▸ DIRECTIVES
**a.** Reproduce word for word the portion of the passage on dog breeds and training that opens with the words containing "the dog what to" and closes with "in that context.".
**b.** List every breed that the passage on dog breeds and training below identifies as a hunting breed.
#### SOURCE
Scott and Fuller found that, when it came to problem solving and learning,
no breed or cross of breed is quicker to learn than any other is. In their words:
... (A)ll breeds show about the same average level of performance in problem
solving, provided they can be adequately motivated, provided physical differences
and handicaps do not affect the tests, and provided interfering emotional
reactions such as fear can be eliminated. In short, all the breeds appear quite
similar in pure intelligence.
Wait, it gets better. I am going to go out on a limb and guess that people consider
a Basenji to be one of the hardest to train dogs, and a Sheltie to be one of
the easiest. If you attend obedience or agility trials, you will see lots and lots of
Shelties, and powerful few Basenjis. Some people will attribute this to superior
intelligence and learning ability on the part of the Sheltie. Here is what Scott and
Fuller found:
In general, the four hunting breeds (beagles, basenjis, terriers, and cockers) performed
best on the tests. This is probably because most of the tests were deliberately
designed to test independent capacities motivated by food rewards...By
contrast, the Shetland sheep dogs, whose ancestors have been selected for their
ability to perform complex tasks under close direction from their human masters,
performed rather badly. Indeed, in many of the tests, the shelties gave the subjective
impression of waiting around for someone to tell them what to do, (Emphasis
added)
The Basenji learned faster than the Sheltie. The Sheltie was waiting to be told
what to do, and the Basenji was out there figuring it out on his own. So, if the
Basenji is just as capable, if not more capable, than the Sheltie of learning, why is
it so devilishly hard to get a Basenji to actually do what we want them to do? The
answer is that traditional training models were designed with the biddable dog
(like the Sheltie) in mind. Those methods rely heavily on "showing" or "telling"
the dog what to do. If you have a dog who is pre-programmed through hundreds
or thousands of years of breeding to be receptive to being told what to do, those
methods might get you somewhere. If you have a dog who has only ever been bred
to think for himself, you will find yourself beating your head against a wall. The
problem is not the dog, but the method used to teach him. Instead of compelling or
showing the dog what you want him to do, you need to learn a system of training
that will tap into your dog's ability to excel at independently motivated problem
solving, just like the dogs in Fuller and Scott's study.
Please note that the fact that the Sheltie was reluctant to problem solve does not
mean that the Sheltie was more or less intelligent than the other dogs. It only
means that the Sheltie had a natural preference to be told what to do in that context.
I think we must be careful not to ascribe labels like "intelligent" or "unintelligent"
to dogs, because the assessment of a dog's intelligence is going to depend
on your preconceived notions of what a dog "should" be.


----------
########
#### INFORMATION PROVIDED
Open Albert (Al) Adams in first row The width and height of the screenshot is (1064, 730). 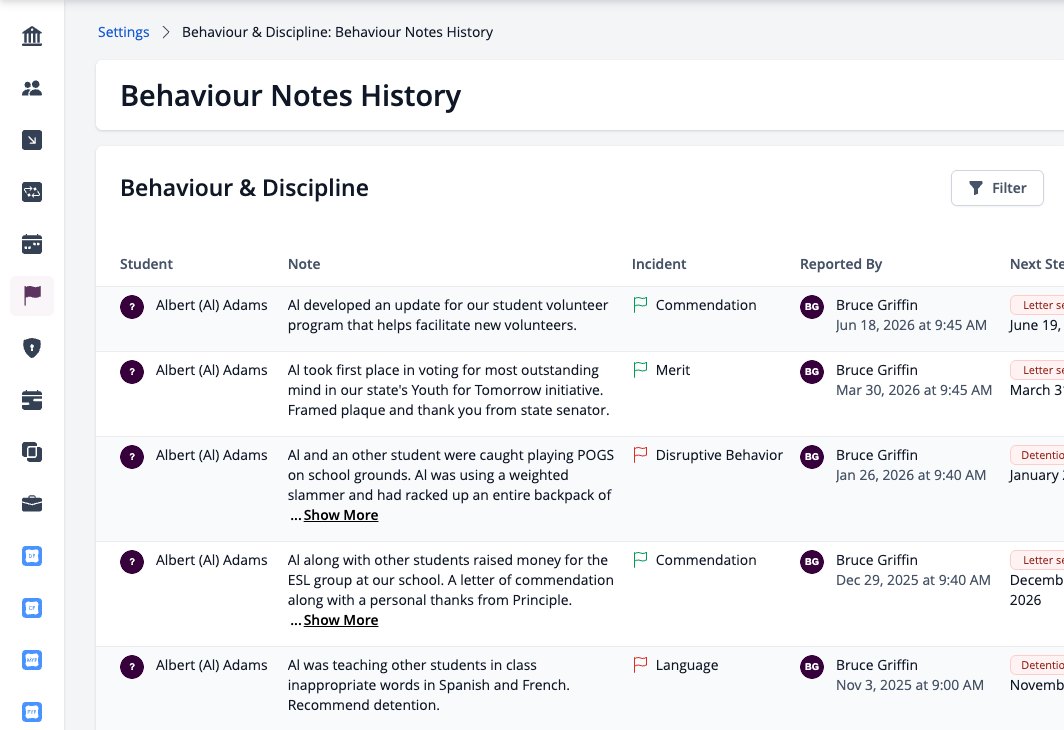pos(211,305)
########
#### INFORMATION PROVIDED
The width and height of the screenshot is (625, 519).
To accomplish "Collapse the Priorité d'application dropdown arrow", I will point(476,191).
########
#### INFORMATION PROVIDED
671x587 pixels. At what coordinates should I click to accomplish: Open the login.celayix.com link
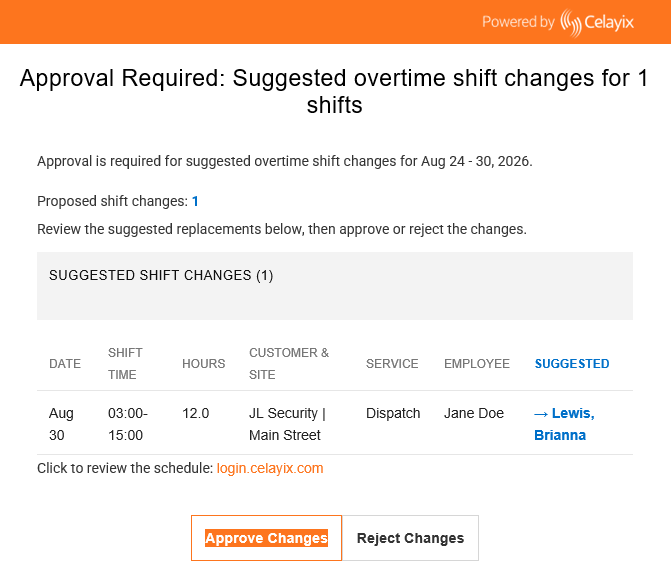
########
▸ THE RESPONSES
**a.**
the dog what to do. If you have a dog who is pre-programmed through hundreds
or thousands of years of breeding to be receptive to being told what to do, those
methods might get you somewhere. If you have a dog who has only ever been bred
to think for himself, you will find yourself beating your head against a wall. The
problem is not the dog, but the method used to teach him. Instead of compelling or
showing the dog what you want him to do, you need to learn a system of training
that will tap into your dog's ability to excel at independently motivated problem
solving, just like the dogs in Fuller and Scott's study.
Please note that the fact that the Sheltie was reluctant to problem solve does not
mean that the Sheltie was more or less intelligent than the other dogs. It only
means that the Sheltie had a natural preference to be told what to do in that context.

**b.**
- Beagles
- Basenjis
- Terriers
- Cockers